The tanker market is experiencing a dynamic surge, with VLCC rates jumping by as much as 39% since Friday, pushing the TD3C route from the Middle East to China to $37,800/day. This sharp rise follows the latest U.S. sanctions package, which has targeted 35% of shadow fleet vessels involved in Russian, Venezuelan, and Iranian oil shipments. As these vessels are increasingly sidelined, there’s a scramble to secure the remaining non-sanctioned tankers, pushing rates even higher.
1 Year T/C Crude
As Chinese and Indian refiners struggle to adjust, looking for alternative supplies, we’re seeing major shifts in the trade flow.

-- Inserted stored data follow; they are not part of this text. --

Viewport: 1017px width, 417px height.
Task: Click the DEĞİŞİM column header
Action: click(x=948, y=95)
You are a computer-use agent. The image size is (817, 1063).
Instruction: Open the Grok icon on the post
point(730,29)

Unipec, for example, has chartered eight VLCCs, shifting its focus to crudes from Norway, Africa, and Brazil. At the same time, Middle Eastern benchmarks like Oman crude have seen premiums surge to year-highs of $4/barrel, reflecting a tightening market.

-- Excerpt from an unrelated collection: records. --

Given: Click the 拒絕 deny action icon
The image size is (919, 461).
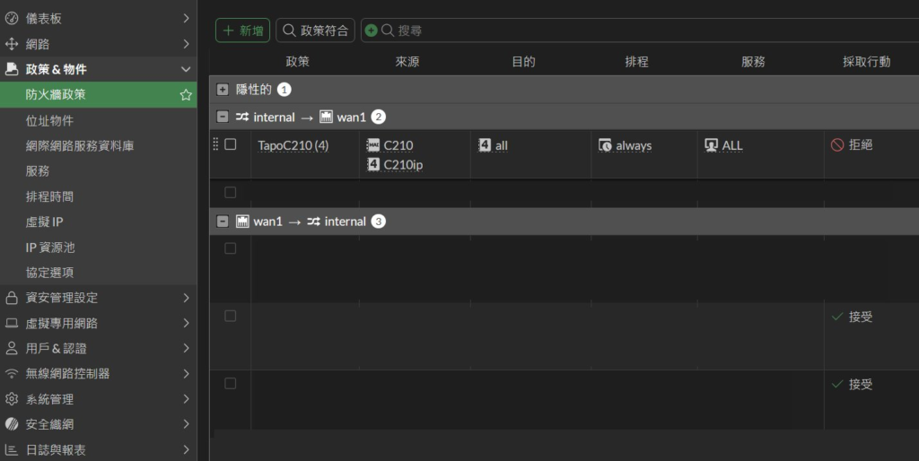Looking at the screenshot, I should (837, 145).
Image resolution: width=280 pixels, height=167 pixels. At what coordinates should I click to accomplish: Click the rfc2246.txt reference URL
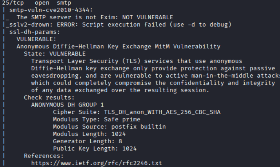(x=96, y=163)
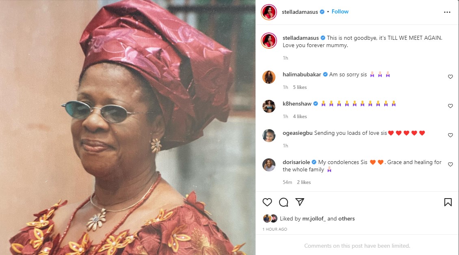Screen dimensions: 459x255
Task: Like halimabubakar's comment
Action: point(450,77)
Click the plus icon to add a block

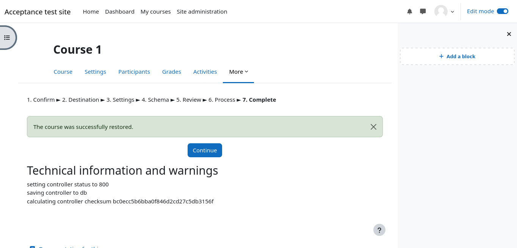click(441, 56)
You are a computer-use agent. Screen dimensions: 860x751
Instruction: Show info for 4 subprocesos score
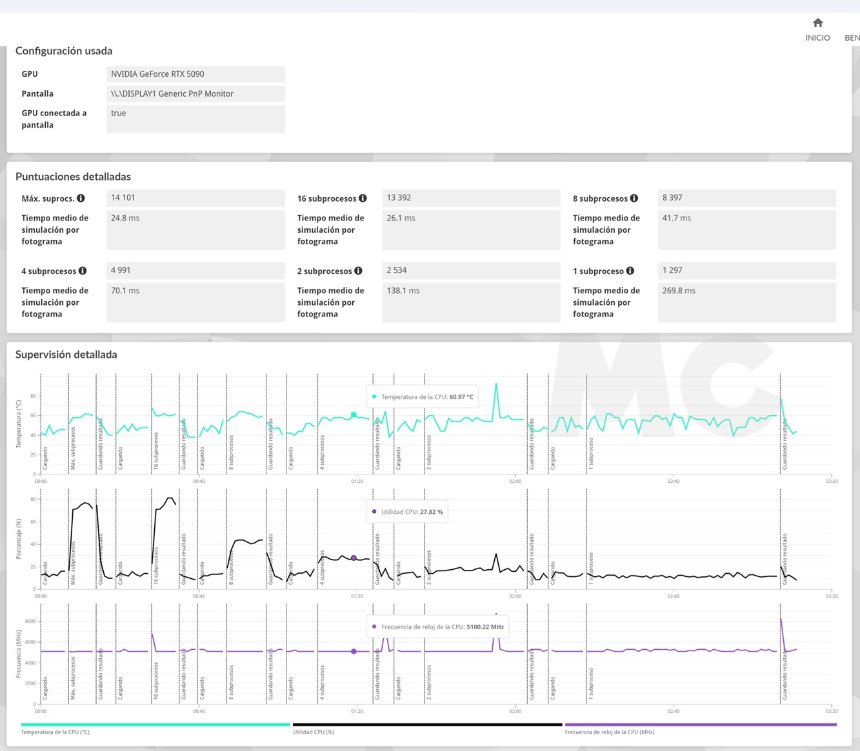click(83, 271)
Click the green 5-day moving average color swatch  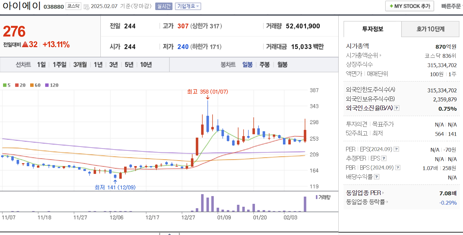pos(4,85)
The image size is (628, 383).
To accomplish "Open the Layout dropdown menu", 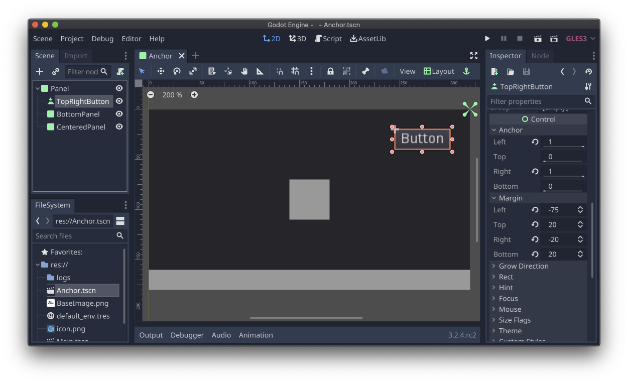I will tap(439, 71).
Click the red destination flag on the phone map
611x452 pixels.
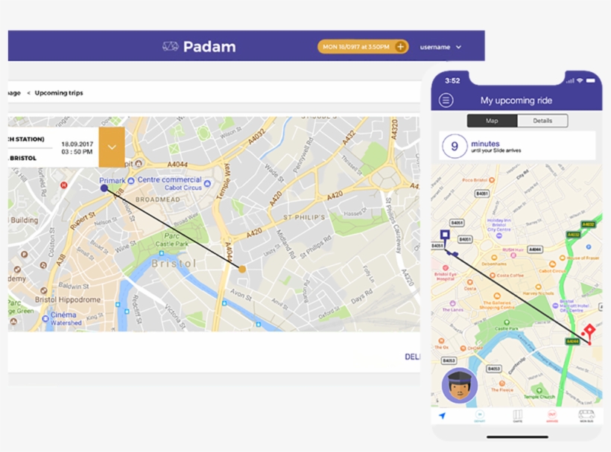(589, 329)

Additionally, Aframax freight for Russian ESPO blend crude has doubled to $3.5M, and the Shandong Port situation, with tankers stranded, is adding further pressure.
1 Year T/C VLCC- ECO / SCRUBBER
💡 Sanctions, Tight Fleet Supply & Shadow Fleet Dynamics
The sanction enforcement is forcing vessels into the shadow fleet, drastically tightening supply in the non-sanctioned market. In the past week alone, Middle East to China route rates jumped 77%, and 115% month-on-month as charterers rushed to secure unsanctioned vessels. This disruption is causing ripple effects throughout the market.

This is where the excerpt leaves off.